I offered fair retail on this one (75.00) and was turned down!!!  why?  

https://rover.ebay.com/rover/1/711-...0001&campid=5335809022&icep_item=383959699237


----------



## BFGforme (Feb 17, 2021)

It's a beaut all right, I offered$80, just to make them feel better and it is in long beach.....has nice original reflector pedals, not original to it, but original to something! Some people's kid's....


----------



## John G04 (Feb 17, 2021)

For 2,800 I could get 4-5 actual nice originals of the same model


----------



## barneyguey (Feb 17, 2021)

This is what I sent.




Hello, how are you? I thought I'd let you know your bike is far from original. It's been repainted and Schwinn didn't have reflectors in the pedals in 1952. The rack, pedals, handlebars, goose neck, grips, basket and seat are after market, not Schwinn.​


----------



## BFGforme (Feb 17, 2021)

John G04 said:


> For 2,800 I could get 4-5 actual nice originals of the same model



You mean could get 28 nice original like it for$2800


----------



## Frank and Pam Skid Kings (Feb 17, 2021)

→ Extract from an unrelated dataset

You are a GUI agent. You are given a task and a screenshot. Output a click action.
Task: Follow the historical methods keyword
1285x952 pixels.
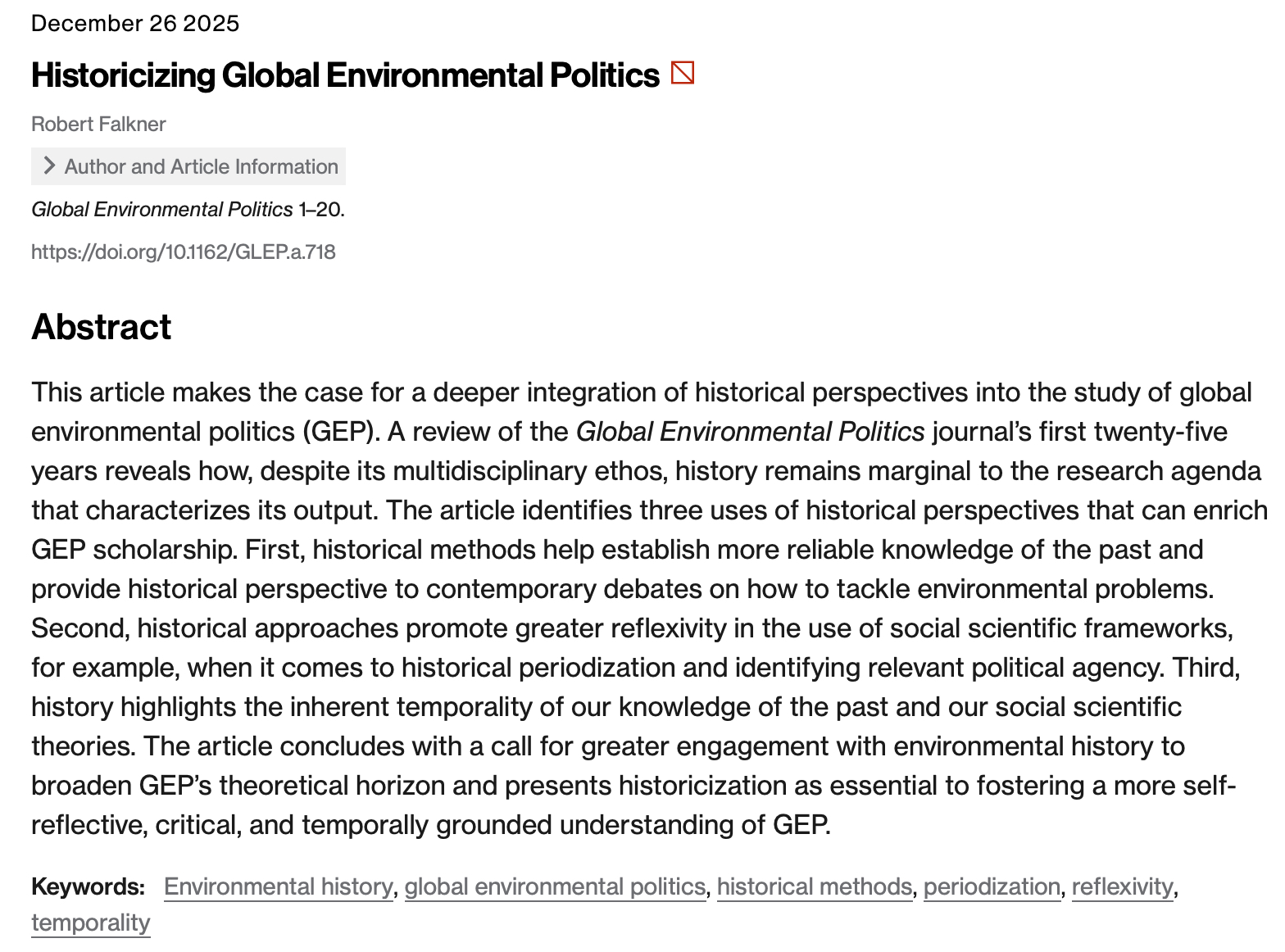tap(814, 886)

and you guys are all being gracious !


----------



## Freqman1 (Feb 17, 2021)

Ya gotta wonder how they come up with their selling price. With all the resources of the web there is simply no excuse unless you're just a moron. V/r Shawn


----------



## bobcycles (Feb 17, 2021)

Freqman1 said:


> Ya gotta wonder how they come up with their selling price. With all the resources of the web there is simply no excuse unless you're just a moron. V/r Shawn



 or worse.... a gouger / scammer


----------



## 1motime (Feb 18, 2021)

Newbie E-bayer.  0 feedback.  Look at the other 2 items for sale.   House furnishings in the mirror.  Basket on the bike added because the seller liked it.
Sort of feminine.  Maybe a woman who was told that her bike was Super Expensive because it had a Schwinn badge and people commented when it was being ridden.  Maybe not what replies to offer might suggest


----------



## olevince (Feb 20, 2021)

I contacted the seller and told them the bike was not all original. I added that a realistic price is $100-$125 on the high end. They told me that a bike store offered $5000 years ago, thus the high starting price.


----------